The names of Lt. Lucille Hendricks, Ensign Helen Mary Roehler and Ensign Ruby Toquam have been engraved in black granite in the wall of honor. Ensigns are junior officers in the Navy.

They are the first women to be enshrined and join 24 men who died in service, were killed in action or died of a service-related injury or illness. All were Norco residents.

“These were handpicked nurses,” said City Councilman Kevin Bash, a member of the city panel that approved the distinction. “They were the best of the best that came here. They were part of us. Sadly, they were completely forgotten.”

The three women were killed April 23,1944, in a plane crash in Alaska.

Bash got the idea to honor the nurses after reading local newspaper accounts of their World War II service. He got military records documenting their work and contributions to the community.

Hendricks, a Texas native, arrived in Norco as chief nurse Dec. 22, 1941, and helped set up the hospital. She helped train the largest group of Mayo Clinic specialists outside the famed Minnesota hospital. Hendricks established what would become a groundbreaking medical treatment center that included the first neurosurgery unit in Navy history, Bash said.

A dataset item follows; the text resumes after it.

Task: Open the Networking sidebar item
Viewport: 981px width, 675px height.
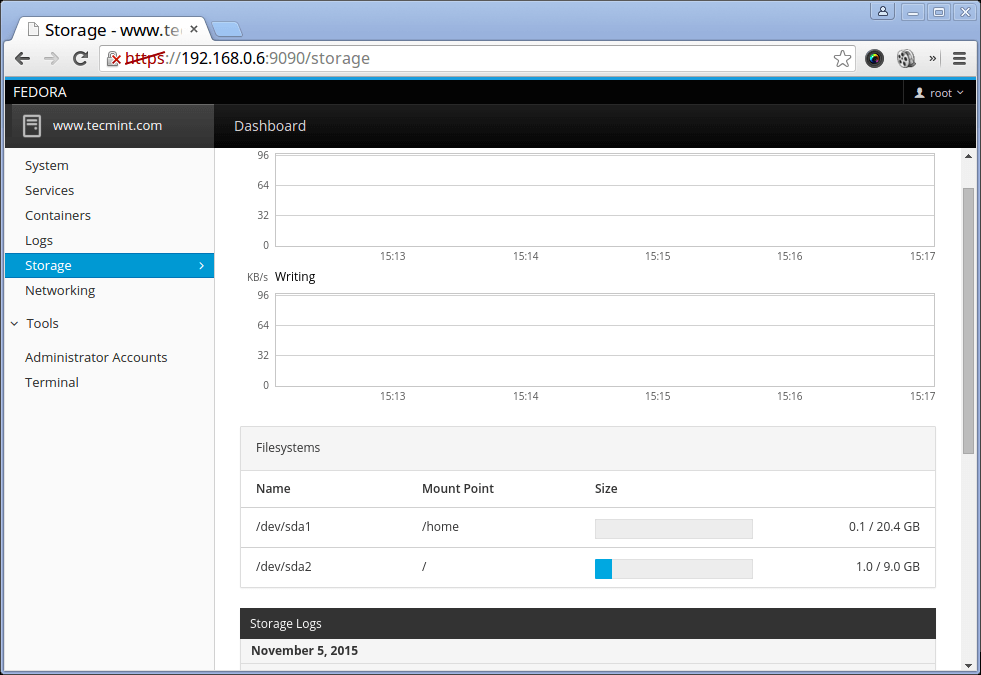Action: pyautogui.click(x=60, y=291)
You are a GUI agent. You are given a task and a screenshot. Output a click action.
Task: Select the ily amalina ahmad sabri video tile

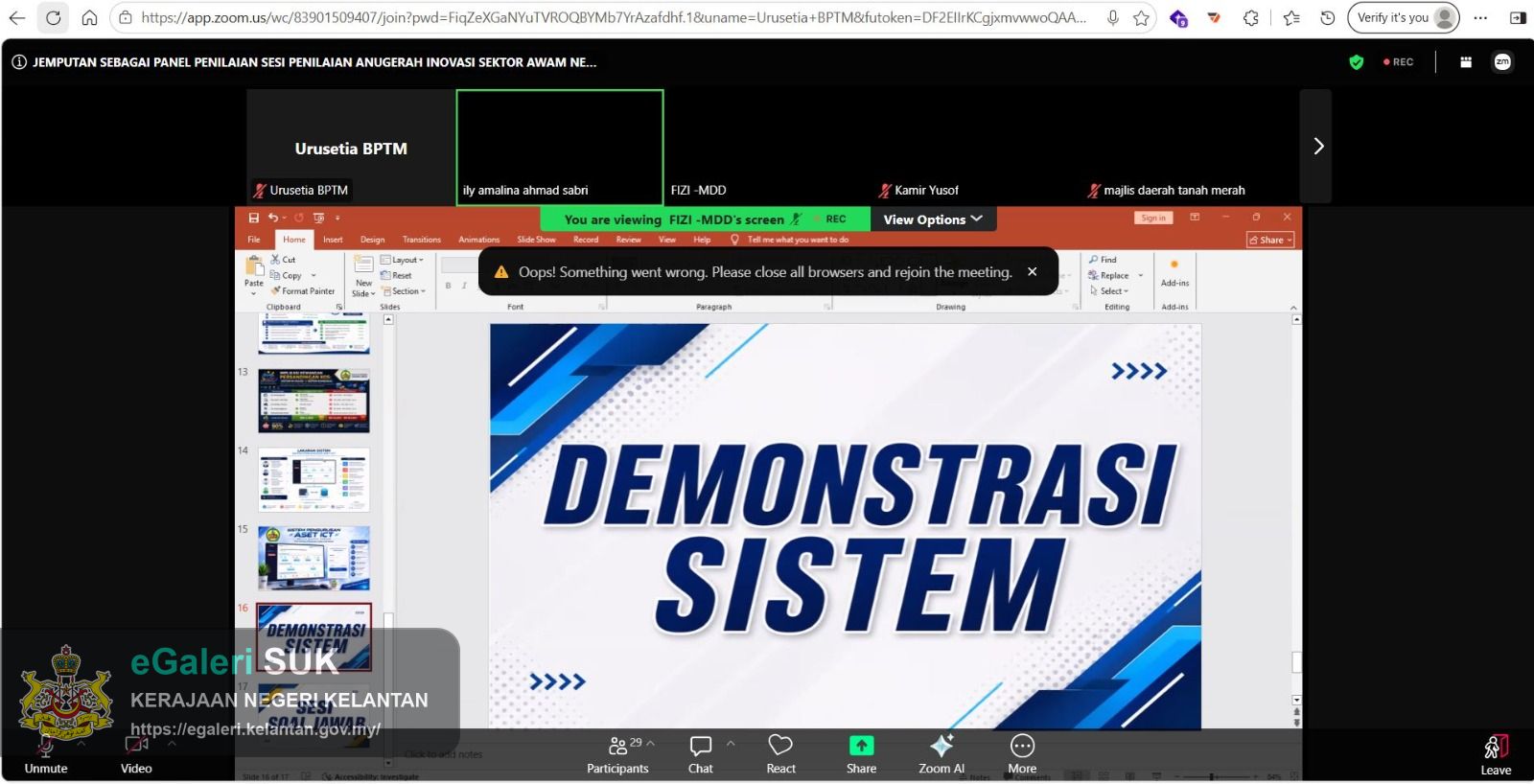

Norco was Hendricks’ home the next three years. She made frequent trips to other naval hospitals to teach medical personnel new techniques in plastic surgery, spinal cord operations and treatment of brain injuries.

“She was a pioneer in the nursing field,” Bash said. “Nothing advances medicine like a war.”

Hendricks was assigned head nurse at the naval base in Dutch Harbor, Alaska, in March 1944. She was in charge of creating and expanding treatment centers at several bases and outposts.

Hendricks, Roehler and Toquam died instantly when the plane crashed into a mountain as they were flying to a new hospital on a nearby island.